> _Tasks_:
1) Change "painful process" to "painful condition" in the part of the passage on subscapularis tendon tears starting with "Subscapularis tendon tears can" and going on through "surgical failure [3].", and give that part again.
2) Please state the normal coracohumeral distance given in the passage on subscapularis tendon tears.

Start of Excerpt to read

MRI-proven abnormalities of the superior aspect of the subscapularis tendon have shown a high sensitivity, specificity, positive predictive value, and negative predictive value with surgically proven biceps pulley lesion, even if the lesions of the biceps pulley were not evident by imaging [36]. In fact, Urita et al. demonstrated that those patients with subscapularis tendon tears on MRI were 6 times more likely to have a severe grade biceps tendon disorder found during surgery when compared to those without a subscapularis tendon tear [37].

7.4. Association with Impingement

Subscapularis tendon tears can also lead to anterosuperior impingement, a painful process from impingement of the deep tendinous surface of the subscapularis and the biceps pulley along the anterosuperior glenoid rim. This is elicited by horizontal adduction and internal rotation of the arm [13, 32]. These develop from, amongst other reasons, SGHL injuries with a partial subscapularis tendon tear [32]. Impingement has even been described as a marker for increased surgical failure [3].

On the other hand, subcoracoid impingement occurs when a part of the rotator cuff finds itself between the coracoid process and the head of the humerus, with a significant decrease in the average coracohumeral distance and the distance between the lesser tuberosity of the humerus and the coracoid process [3, 38] (Figure 9). A normal coracohumeral distance has been described as 11 mm, while Friedman et al. asserted that a patient will become symptomatic with a coracohumeral distance less than 5.5 mm [38]. However, there is debate in the literature on whether the severity of a subscapularis tendon tear is related to the measured subcoracoid interval [3]. Giaroli et al. described that the coracohumeral distance measurement may be only of use if the patient is symptomatic [39].

7.5. Association with SLAP Tears

Superior labral anterior-posterior (SLAP) tears may be seen in conjunction with subscapularis and proximal biceps tendon injuries (Figures 6, 8, and 9). Hawi et al. described that 47.2% of a biceps pulley lesion had a SLAP tear [40]. As the long head of the biceps tendon anchors upon the superior labrum, SLAP tears have a similar pathogenesis as biceps pulley lesions such as trauma including a fall on an outstretched hand or degeneration [13, 33]. It is described that the original dislocation event alters the biomechanical forces of the glenohumeral joint, damaging the anterior glenoid cartilage and labrum; recurrent shoulder instability exacerbates the damage [32]. Furthermore, the mechanism of SLAP tears is similar to partial tears of the subscapularis and supraspinatus, including fall on an outstretched hand and an overhead throwing motion [41, 42].

End of Excerpt to read
Start of Listed records

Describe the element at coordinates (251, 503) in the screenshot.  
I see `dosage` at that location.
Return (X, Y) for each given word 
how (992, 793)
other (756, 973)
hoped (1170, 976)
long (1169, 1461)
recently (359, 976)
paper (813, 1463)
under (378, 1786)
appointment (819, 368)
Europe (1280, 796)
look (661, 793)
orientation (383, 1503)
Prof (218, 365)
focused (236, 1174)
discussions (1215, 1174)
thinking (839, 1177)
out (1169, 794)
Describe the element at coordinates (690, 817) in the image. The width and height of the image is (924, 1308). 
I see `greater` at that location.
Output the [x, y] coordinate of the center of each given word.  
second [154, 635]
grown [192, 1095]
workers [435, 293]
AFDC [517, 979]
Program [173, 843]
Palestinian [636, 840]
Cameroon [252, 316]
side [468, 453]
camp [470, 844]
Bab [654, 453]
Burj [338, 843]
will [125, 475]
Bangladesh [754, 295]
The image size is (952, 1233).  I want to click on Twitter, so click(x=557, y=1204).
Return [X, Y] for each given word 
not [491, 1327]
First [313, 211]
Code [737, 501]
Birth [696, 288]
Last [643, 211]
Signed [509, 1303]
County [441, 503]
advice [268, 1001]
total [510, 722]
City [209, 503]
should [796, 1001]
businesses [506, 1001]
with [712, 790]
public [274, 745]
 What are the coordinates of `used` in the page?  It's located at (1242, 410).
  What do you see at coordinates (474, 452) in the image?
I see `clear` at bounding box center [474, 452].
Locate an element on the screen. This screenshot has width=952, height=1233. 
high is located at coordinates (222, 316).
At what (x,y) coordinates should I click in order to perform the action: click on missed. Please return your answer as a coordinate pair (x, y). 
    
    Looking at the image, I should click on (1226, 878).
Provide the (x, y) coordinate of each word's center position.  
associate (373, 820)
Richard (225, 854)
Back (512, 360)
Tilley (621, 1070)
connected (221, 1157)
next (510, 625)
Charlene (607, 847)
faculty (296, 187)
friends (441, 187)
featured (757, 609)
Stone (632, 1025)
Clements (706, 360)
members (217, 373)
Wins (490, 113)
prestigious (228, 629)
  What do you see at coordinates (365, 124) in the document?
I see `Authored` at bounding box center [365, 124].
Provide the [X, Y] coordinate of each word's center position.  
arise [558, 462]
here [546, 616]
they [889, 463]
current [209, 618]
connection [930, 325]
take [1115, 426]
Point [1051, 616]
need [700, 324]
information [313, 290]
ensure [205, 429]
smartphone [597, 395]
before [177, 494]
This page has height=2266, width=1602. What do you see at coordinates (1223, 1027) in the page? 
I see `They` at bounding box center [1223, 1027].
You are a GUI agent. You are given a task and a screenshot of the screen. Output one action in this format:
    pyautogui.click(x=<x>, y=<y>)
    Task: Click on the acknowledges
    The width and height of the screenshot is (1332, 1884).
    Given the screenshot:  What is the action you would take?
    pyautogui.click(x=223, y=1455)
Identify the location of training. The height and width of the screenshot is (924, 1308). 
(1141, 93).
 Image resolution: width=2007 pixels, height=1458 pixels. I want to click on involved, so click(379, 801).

End of Listed records

> _Task results_:
1)
Subscapularis tendon tears can also lead to anterosuperior impingement, a painful condition from impingement of the deep tendinous surface of the subscapularis and the biceps pulley along the anterosuperior glenoid rim. This is elicited by horizontal adduction and internal rotation of the arm [13, 32]. These develop from, amongst other reasons, SGHL injuries with a partial subscapularis tendon tear [32]. Impingement has even been described as a marker for increased surgical failure [3].

2) 11 mm